Wiceszef MS odniósł się również do podnoszonej przez Ziobrę kwestii manipulacji związanej ze składem wyznaczonym do rozpoznawania jego sprawy: - Manipulacja jest, ale w przekazie byłego ministra, co szczególnie razi, bo jest on prawnikiem - ocenił.
Według wczorajszych doniesień "Faktu", były minister sprawiedliwości miał przebywać w Brukseli. Z kolei dziś rano poseł Michał Wójcik na antenie TVN24 powiedział, że według jego wiedzy Ziobro wrócił do kraju. Sam Ziobro na początku tygodnia powiedział w rozmowie z Polsat News, że przybędzie do Polski, bo "nie obawia się funkcjonariuszy".
Ziobro może trafić do aresztu
- Policja podjęła czynności, by wykonać postanowienie sądu o doprowadzeniu Zbigniewa Ziobry przed komisję ds.
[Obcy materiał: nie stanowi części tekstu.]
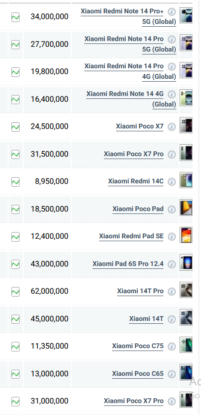Screen dimensions: 201x415
Task: Open Xiaomi Redmi Note 14 Pro 5G (Global) link
Action: point(131,44)
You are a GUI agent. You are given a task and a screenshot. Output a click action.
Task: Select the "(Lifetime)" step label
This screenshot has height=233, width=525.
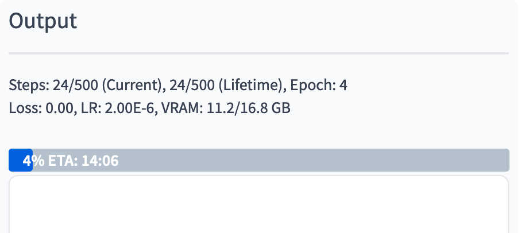coord(253,86)
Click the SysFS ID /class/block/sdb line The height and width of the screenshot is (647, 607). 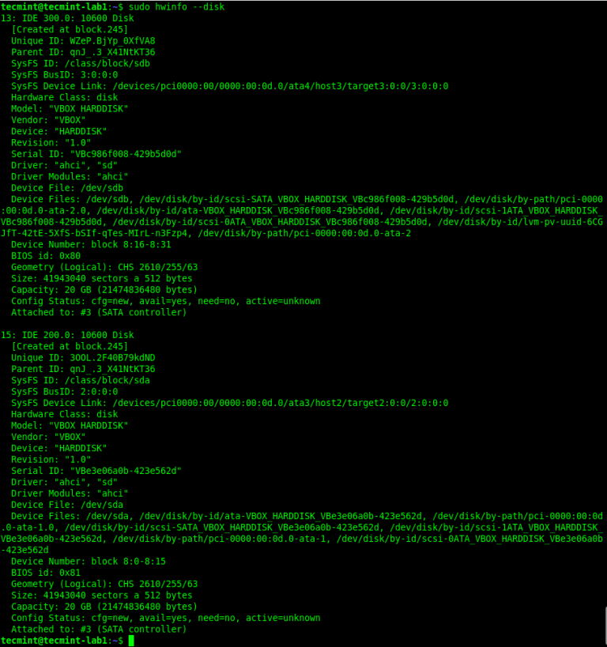point(81,63)
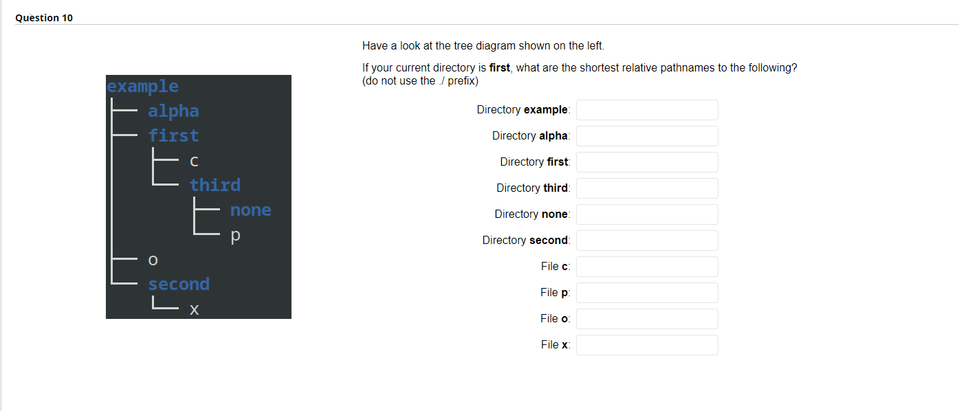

Pegasusa. Jeśli pan były minister sprawiedliwości Ziobro będzie w dalszym ciągu ukrywał się i uchylał się przed komisją, to jest jeszcze jedno narzędzie, które może być użyte: aresztowanie na 30 dni i wtedy doprowadzenie przed komisję - oświadczył na antenie RMF FM wiceminister spraw wewnętrznych i administracji Czesław Mroczek.
Politycy PiS nie kryją swoje oburzenia. W rozmowie z Polską Agencją Prasową poseł Marcin Warchoł stwierdził, że jeżeli "Ziobro będzie na komisji, to będą go wspierać".